Permanent Residency

Emory sponsors certain employees for employment-based permanent residency. To become a legal permanent resident (also called "Green Card holder"), your hosting department should contact your ISSS advisor to initiate the process of filing a petition with US Citizenship and Immigration Services (USCIS).


H-1B visa holders have dual intent and can be sponsored for permanent residency. If you carry an H-1B visa and want to become a permanent resident, your department should file a Form I-140 or or labor certification before the end your 5th year in H-1B status. That way, you can extend your H-1B employment beyond your 6th year while permanent residency is pending.

Emory sponsors O-1 scholars for permanent residency, but if you want to file under the EB-1A Extraordinary Ability category, you will need to hire an outside attorney.

J-1 exchange visitors and TN visa holders cannot be sponsored for permanent residency.

Employment criteria for Emory sponsorship

  • Your position must be full-time and permanent (not time-limited or based solely on grant funding).
  • The university must intend to employ you indefinitely.

  • Your position must be faculty or faculty equivalent.

Applications that are not sponsored:

ISSS does not prepare or sign permanent residency petitions for postdoctoral fellows because these positions do not meet USCIS standards for permanent positions. If you are a postdoctoral fellow, see your alternative options below.

ISSS typically does not file petitions for positions that require only a bachelor's degree because Emory must demonstrate to the DOL that there are no US workers that meet the minimum requirements for the position.

Category options

Emory files petitions for permanent residency in 3 categories:

  1. EB-1 Outstanding Professor or Researcher: This category is limited to those who have risen to the very top of their field. They must be internationally recognized as a leader in the field, and must be able to prove this through awards, publications, and attestations from other experts. This category does not require a labor certification.

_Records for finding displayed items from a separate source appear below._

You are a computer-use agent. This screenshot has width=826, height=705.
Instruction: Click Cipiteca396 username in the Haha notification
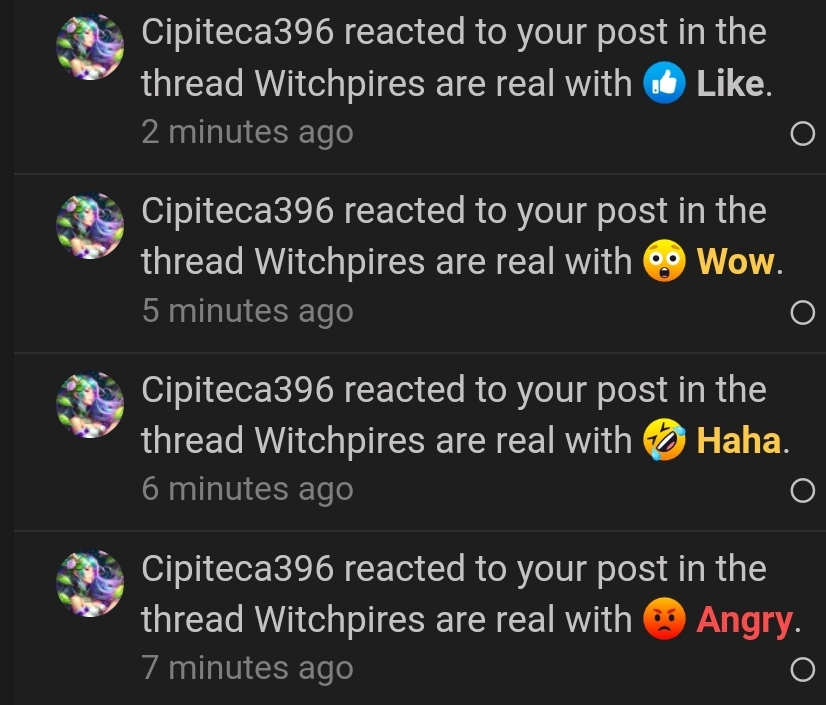(238, 389)
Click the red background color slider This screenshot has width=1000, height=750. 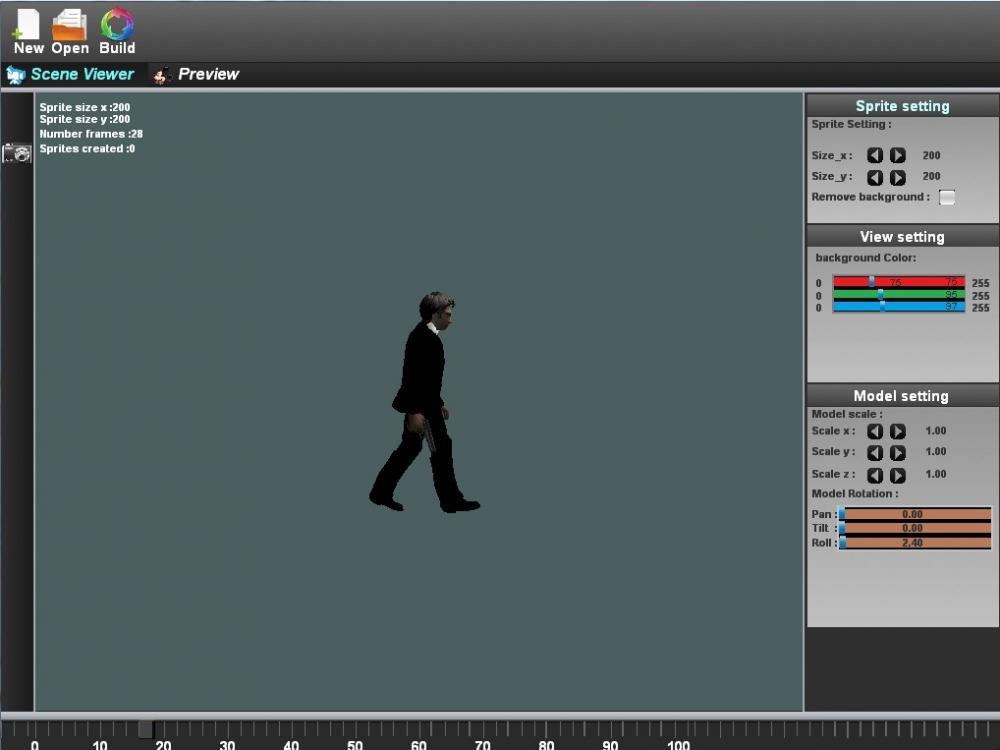[898, 282]
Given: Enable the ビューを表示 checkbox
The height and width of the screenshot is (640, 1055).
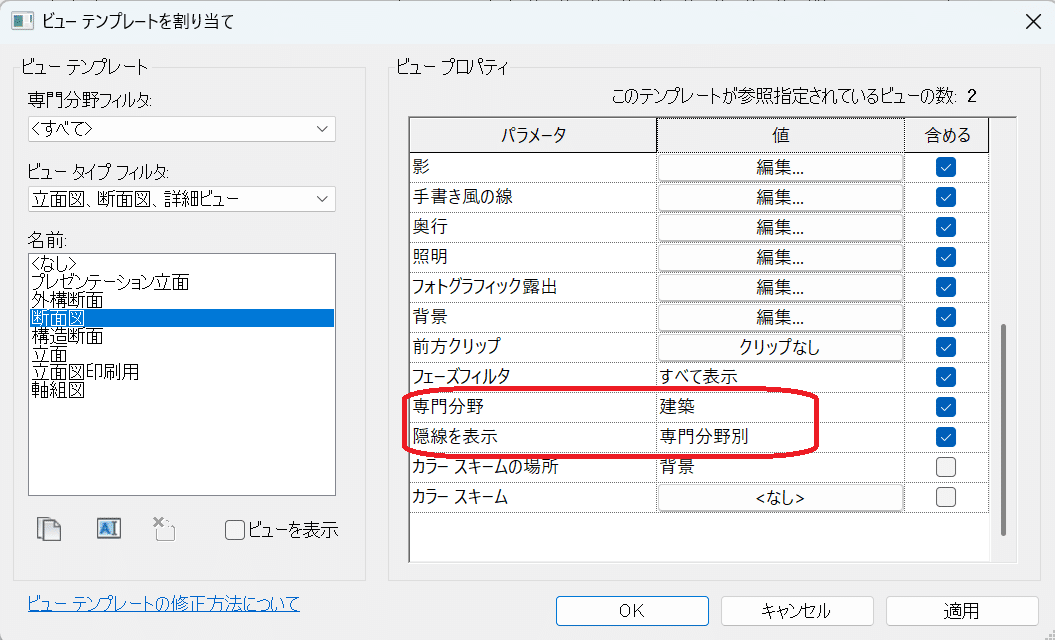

  2. EB-2 Special Handling for College and University Teachers: This category is specific to those who will be teaching courses at the college/university level. It requires a labor certification, but the recruitment requirements are less than those for a standard EB-2.

  3. EB-2 Standard Filing: This category is for individuals who will not be teaching courses, and who do not qualify for the EB-1 category. It requires a labor certification process that is handled by an outside law firm, and the recruitment process is complex and time consuming. Your department is responsible for paying the recruitment and attorney fees.


Your department should contact your ISSS advisor to initiate the process of filing an employment-based permanent residency petition. The process should begin as soon as possible after you are hired.

Depending on the category (EB-1, EB-2, etc.), steps include recruitment according to Department of Labor (DOL) guidelines, filing labor certification with the DOL, filing Form I-140 with USCIS, and adjustment of status.

Adjustment of status is the only portion that you are responsible for—your department takes care of the other steps. You may use an immigration attorney to assist in its filing.

Adjustment of status

Adjustment of status is typically the final step toward permanent residency. You are responsible for filing the adjustment of status packet with USCIS, which includes Form I-485, but your ISSS scholar advisor will help you.

You can download all the forms you'll need on the USCIS website.

Travel restrictions

Applying for permanent residency won't affect an H-1B scholar's ability to travel, apply for an H-1B visa stamp, and return to the US in H-1B status while their permanent residency application is pending. 

For scholars in other statuses, there are potential risks involved in traveling abroad while a permanent residency application is pending. Talk to your ISSS advisor before making any travel arrangements.

Outside attorneys

ISSS has exclusive authorization to file permanent residency petitions on behalf of Emory University. Outside attorneys are not authorized to file employment-based permanent residency petitions on Emory's behalf except in extraordinary circumstances. If an outside attorney is used without the prior knowledge and consent of ISSS, the petition will be withdrawn immediately, even if you have already paid filing fees or attorney's fees.

ISSS and the Office of General Counsel will determine whether a particular case warrants use of an outside attorney. Unusual or extraordinary circumstances typically mean either a complex case requiring an unusual amount of time to prepare or a case requiring expedited handling.

Alternatives to Emory sponsorship

For certain petition categories, you don't need employer sponsorship. You can "self-petition" based on your qualifications and accomplishments if you can establish that you have made significant contributions to your field, are easily employed in your field, or your contributions to your field benefit the United States.

If you plan to petition in a category that doesn't require a full-time job offer, we recommend that you contact an attorney who is board certified in immigration and nationality law.